Ankara’da trafik çilemizi aza indirmek için en yakın metro durağına aracımızı park ettikten sonra Kızılay’a kadar yolumuza farklı arkadaşlarla seyahat ediyoruz. Serde araştırmacılık olunca da tadından yenmiyor. Etrafa sosyolojik veya eleştirel gözle bakarak yaptığımız yolculuklarımızda zaman zaman çok değişik olaylara da şahitlik ediyoruz. Bir keresinde karşı koltuklarda oturan kişi gazeteyi yüksek sesle okuyor, haberlerin bir kısmını öfkeyle mırıldanıyor, bazılarına ise tebessüm ediyordu. Onun yanındakilerden bazıları da başını sallayarak ona onay verdikçe adam coşuyor “Doğru. Başka türlü olmaz” deyince “Bu fikre nereden ulaştınız?” diye sorduğumda şaşkınlıkla; “Ne demek nereden ulaştım? Gazete yazıyor” diye kestirip attı.
Bu cevaba elbette şaşırmadım. Kendi düşüncelerini oluşturmak yerine başkalarının fikirlerini aynen benimseyip savunanlar… Üstelik bu fikirlerin doğruluğunu sorgulama zahmetine bile girmezler. Tıpkı kopya çekerek sınavdan geçmeye çalışan bir öğrenci gibi, emanet düşüncelerle yaşamaya razıdırlar.
Bir dost meclisinde ise tartışmaya şahit olmuştum. Bir grup insan din konusunda konuşuyor, birbirine ayetlerle cevap veriyordu. Ancak ne acıdır ki hiçbiri anlamını kavramaya çalışmadan, ayetleri sadece ezber bilgi gibi sıralıyordu. İçlerinden “Peki, Kur’an bize ne diyor?” diye sorduğunda ise sessizlik…
İşte o an, Allah’ın insanlara yönelttiği “Akletmez misiniz?” sorusunu düşündüm. Kur'an, düşünen ve sorgulayan aklı yücelten bir rehberdir. Ancak ne zaman ki insan kendi aklını kullanmayı bırakır, işte o zaman kalıplar esaretine düşer.

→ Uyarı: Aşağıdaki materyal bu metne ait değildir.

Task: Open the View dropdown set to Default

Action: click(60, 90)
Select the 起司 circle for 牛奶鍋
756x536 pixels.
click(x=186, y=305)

Tarihte de buna benzer durumların sayısız örneğini görürüz. Galileo Dünya’nın Güneş etrafında döndüğünü söylediğinde dönemin otoriteleri karşı çıkmıştı. Onlara göre, mevcut düzen ve öğretiler sorgulanamazdı. Oysa Galileo aklını kullandı ve hakikate ulaştı. Bir diğer örnek ise Mevlânâ’dır. O, “Her şey gibi aklın da temiz suya ihtiyacı vardır” derken düşünmenin ve sorgulamanın insan için ne kadar elzem olduğuna işaret eder.
Etrafımıza bir bakalım: İnternetten okuduğu her bilgiye tereddütsüz inananlar… Başkalarının hayatını birebir kopyalamaya çalışanlar…Bir fikri savunurken dahi onun arka planını araştırmayanlar…
Bunlar, aklını bir emanet gibi başkasına devreden insanlardır. Sorgulamayan toplumlar üretmez, üretmeyen toplumlar da yok olmaya mahkumdur.
O halde ne yapmalıyız? Öncelikle aklımızı kullanmaktan korkmamalıyız. Gözün var, gör. Kulağın var, işit. Aklın var, düşün. Düşün, sorgula, anlamaya çalış. Çünkü akıl, Yaratıcı’nın bize verdiği en büyük nimettir. Ve bu nimeti kiraya vermek, emanete ihanet etmek gibidir ve’s-selam.